Cortando Pesquisas sobre Desinformação

Além de eliminar pesquisas voltadas para DEI, a NSF anunciou que não apoiará mais estudos cujo objetivo seja combater “desinformação”, “disinformação” e “malinformação” – que poderiam ser utilizados para restringir os direitos constitucionais de liberdade de expressão dos cidadãos norte-americanos, promovendo uma narrativa preferencial sobre assuntos de debate público.

Vários pesquisadores relataram não ter clareza sobre os motivos exatos para o cancelamento de seus financiamentos, além do fato de seus resumos conterem termos como “censura” ou “desinformação”. “A falta de transparência nesse processo é profundamente preocupante”, afirmou Eric Wustrow, professor de engenharia na University of Colorado Boulder, cujo projeto visava estudar e combater a censura na internet em países como China e Irã. “Será que eles apenas usaram uma busca por palavras-chave, ignorando o contexto?”

Wustrow defende a liberdade de expressão e o acesso à informação global, e planeja recorrer da decisão que cancelou o seu financiamento. Enquanto isso, ele considera até mesmo trabalhar sem remuneração neste verão, em virtude da ausência de recursos para custear seu salário.
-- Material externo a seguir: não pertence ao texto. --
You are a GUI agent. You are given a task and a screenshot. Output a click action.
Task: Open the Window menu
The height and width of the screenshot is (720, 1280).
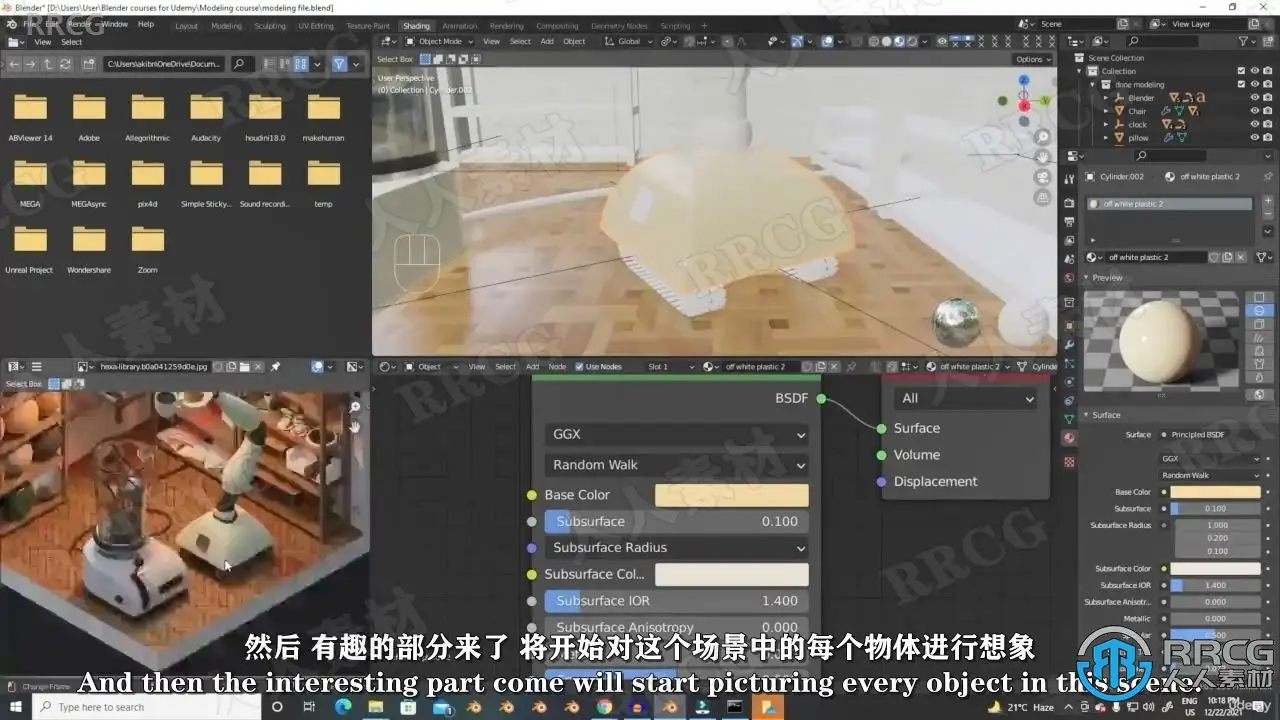[115, 23]
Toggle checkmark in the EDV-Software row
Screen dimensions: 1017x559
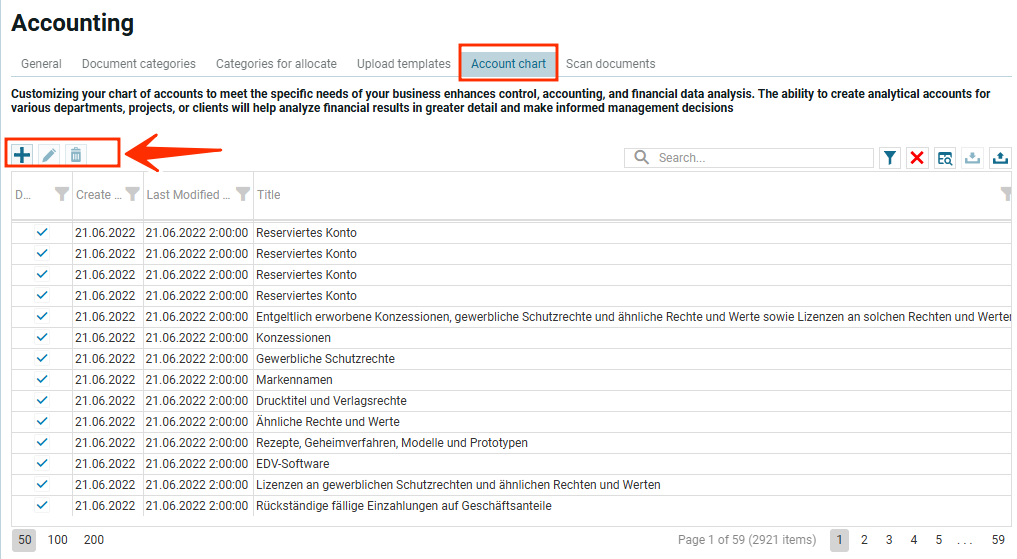[x=42, y=464]
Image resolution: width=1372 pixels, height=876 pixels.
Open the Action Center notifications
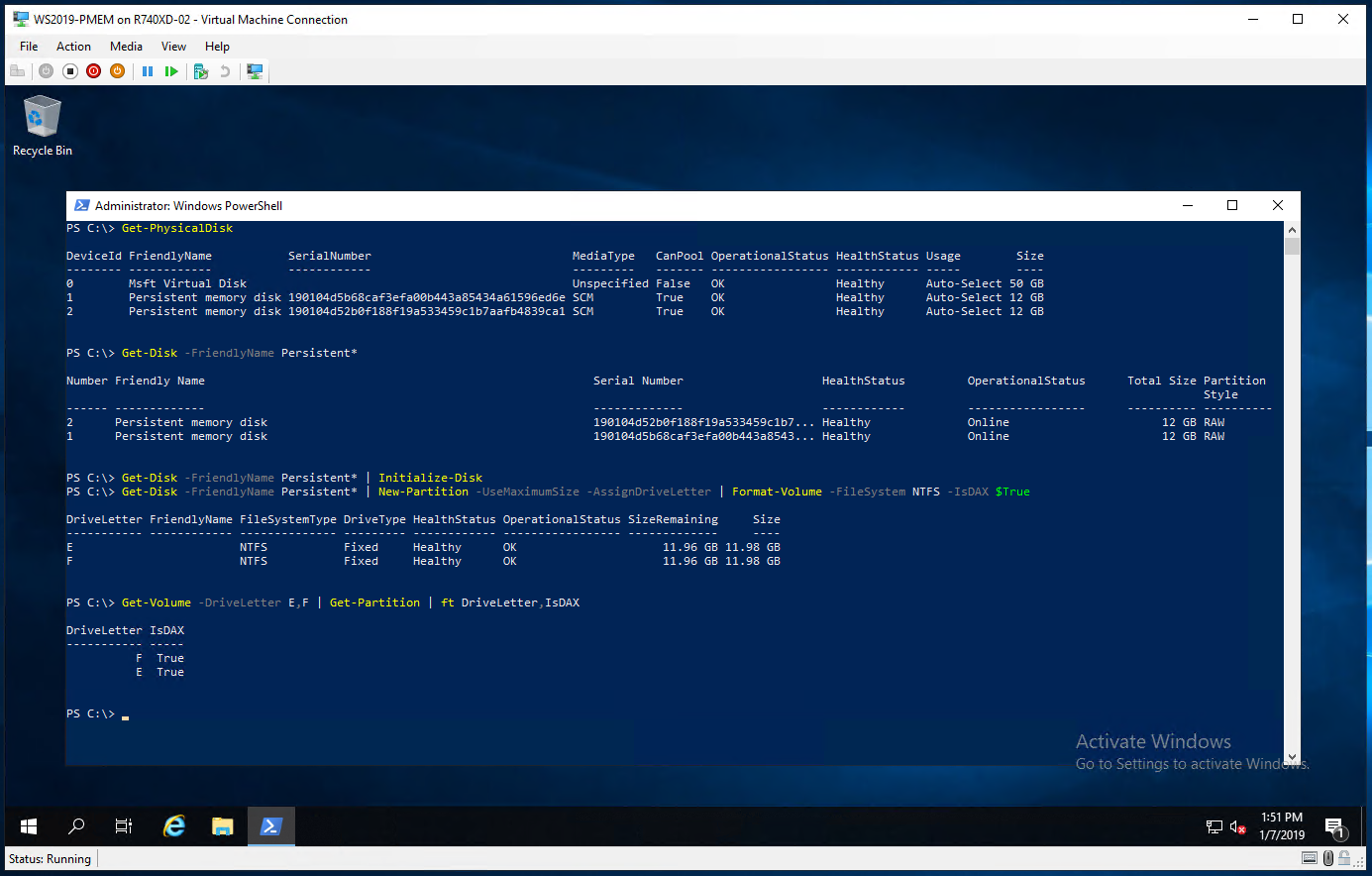(1334, 826)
Para aqueles que pretendiam abordar o tema da desinformação, os cortes parecem ter perdido o foco. Casey Fiesler, da University of Colorado Boulder, desenvolveu um projeto focado em desmistificar concepções equivocadas sobre inteligência artificial e em melhorar a literacia sobre o tema – também uma prioridade do departamento de educação de Trump. Já Drew Margolin, da Cornell University, afirmou que seu trabalho buscava auxiliar as pessoas a encontrar maneiras de combater o assédio nas redes sociais, o discurso de ódio e a desinformação, sem depender de moderadores de conteúdo ou reguladores governamentais. “A ironia é que se trata de uma abordagem de liberdade de expressão para lidar com a própria expressão”, comentou Margolin.

Serão Mais Cortes?

A NSF não informou se haverá novos cortes. O cancelamento dos financiamentos na agência espelha medidas anteriores relativas a cortes no financiamento de pesquisas médicas promovidos pelos National Institutes of Health (NIH). Recentemente, um grupo de cientistas e organizações de saúde entrou com uma ação contra o NIH, alegando que tais cortes eram ilegais e ameaçavam o avanço de tratamentos médicos.

Segundo Scott Delaney, pesquisador da Harvard T.H. Chan School of Public Health que tem monitorado esses cortes, os financiamentos cancelados até o momento representam apenas uma pequena fração dos projetos da agência – totalizando 387 iniciativas. Em alguns casos, os pesquisadores receberam notificações de término mesmo depois dos projetos terem sido concluídos.

“Está tudo muito caótico, o que condiz com o que está acontecendo no NIH”, observou Delaney. “E não está claro se esses são todos os projetos que serão cancelados ou se isto é apenas o pontapé inicial.”

Dayer segue tentando encontrar uma solução para a perda do financiamento destinado ao projeto dos alimentadores de pássaros – recurso que cortou parte do suporte de verão para quatro professores, de três universidades, e para suas respectivas equipes de alunos. Ela expressa uma preocupação especial com as consequências para a próxima geração de cientistas americanos, especialmente para aqueles que ainda estão decidindo sua carreira.

“Isso é um ataque direto à ciência neste momento”, concluiu Dayer. “Os impactos serão duradouros para nosso povo e para o desenvolvimento do conhecimento em nosso país. Tenho receio de que isso desanime muitos a seguir a carreira científica.”